TASK INSTRUCTIONS: Output nothing but the lines from the one holding "Task: Follow the" to the end of the listing. Reproduce them exactly, without the pictures.

EXERCISE INPUTS:
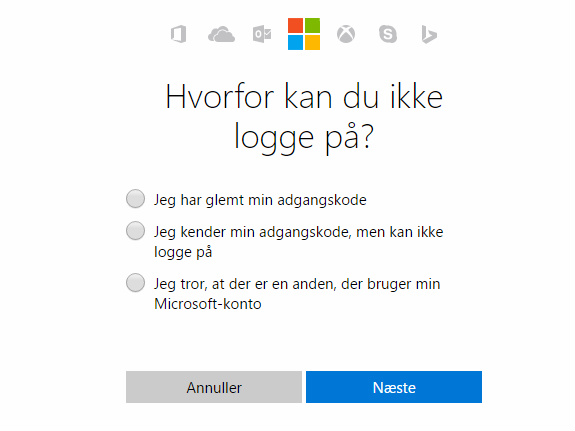Click the 'Jeg tror, at der er en anden' label
The height and width of the screenshot is (431, 575).
297,294
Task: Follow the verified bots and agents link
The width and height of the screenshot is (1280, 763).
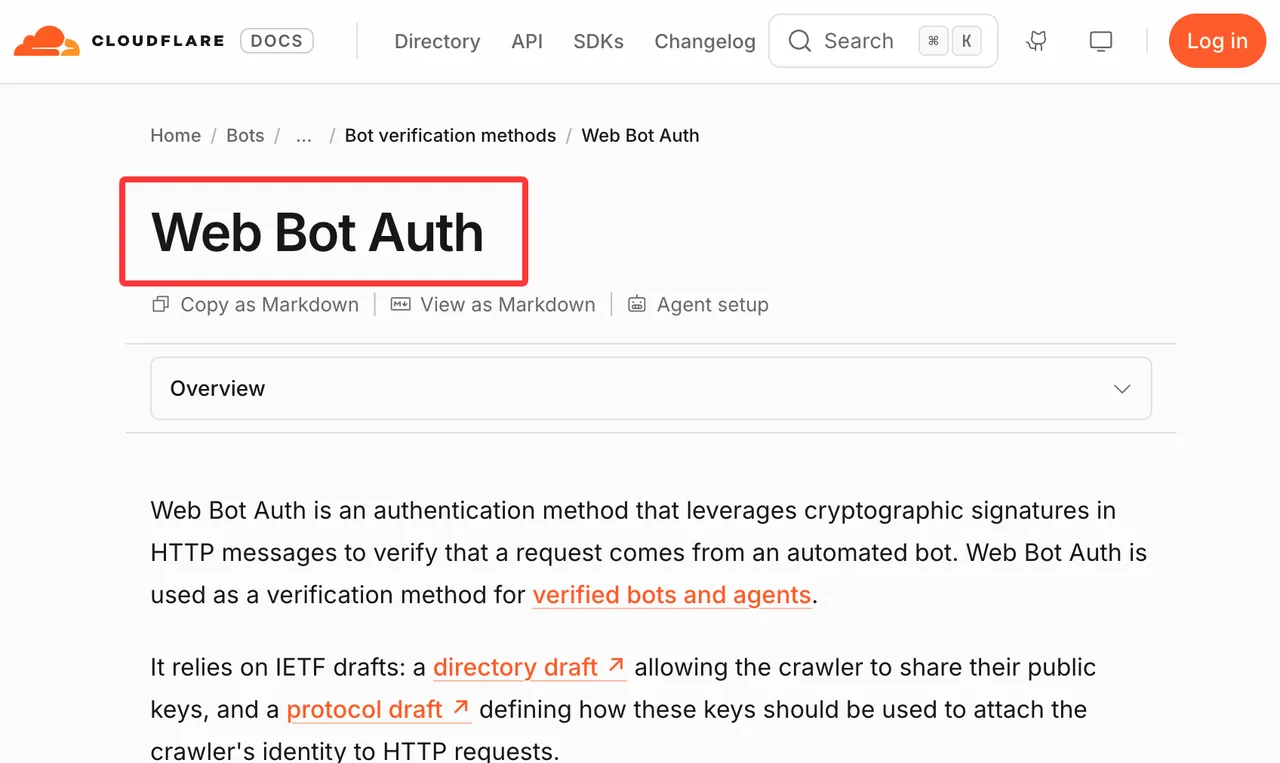Action: click(671, 595)
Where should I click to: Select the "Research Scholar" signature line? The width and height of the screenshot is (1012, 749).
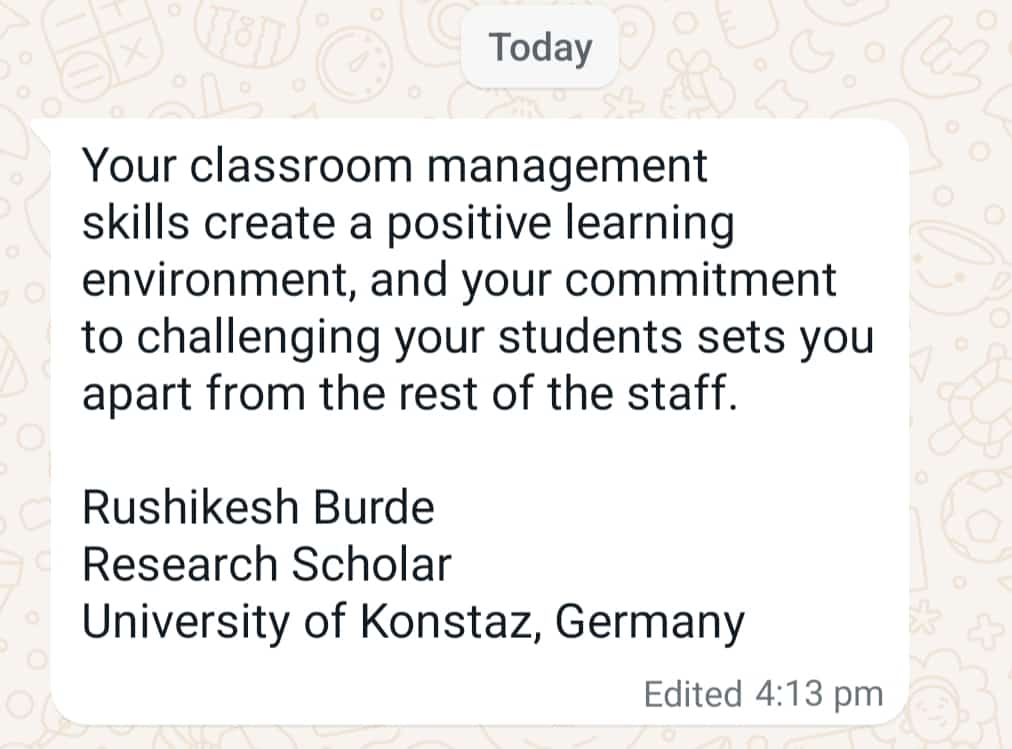click(266, 565)
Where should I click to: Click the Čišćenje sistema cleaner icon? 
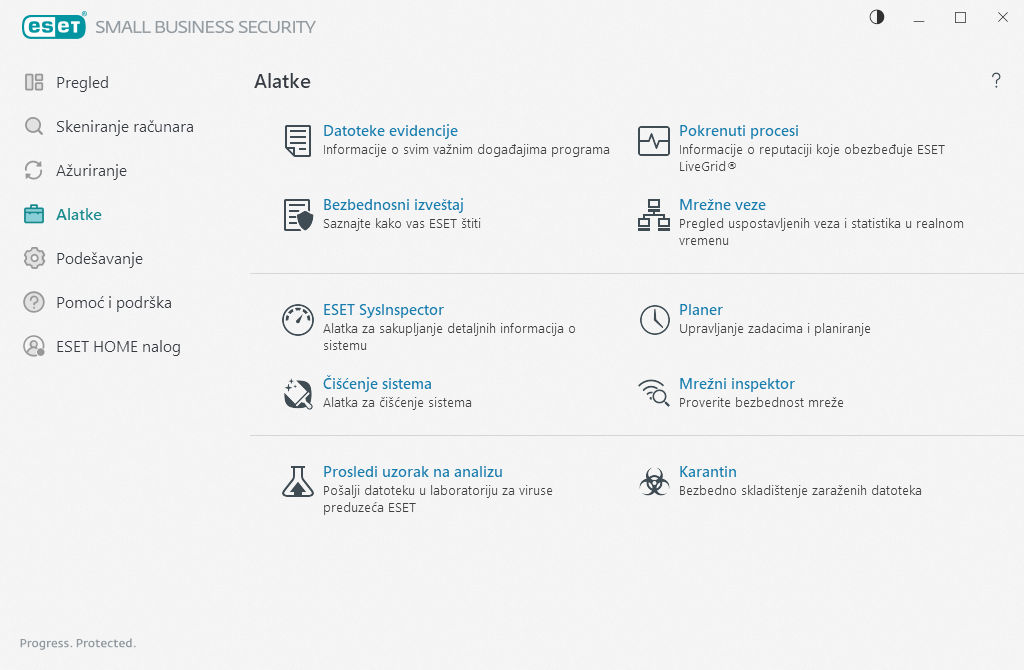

OUTPUT BELOW:
Task: Follow the verified bots and agents link
The width and height of the screenshot is (1280, 763).
Action: click(671, 595)
Where should I click to: Select the "Research Scholar" signature line? The width and height of the screenshot is (1012, 749).
click(266, 565)
Where should I click to: Click the Čišćenje sistema cleaner icon? 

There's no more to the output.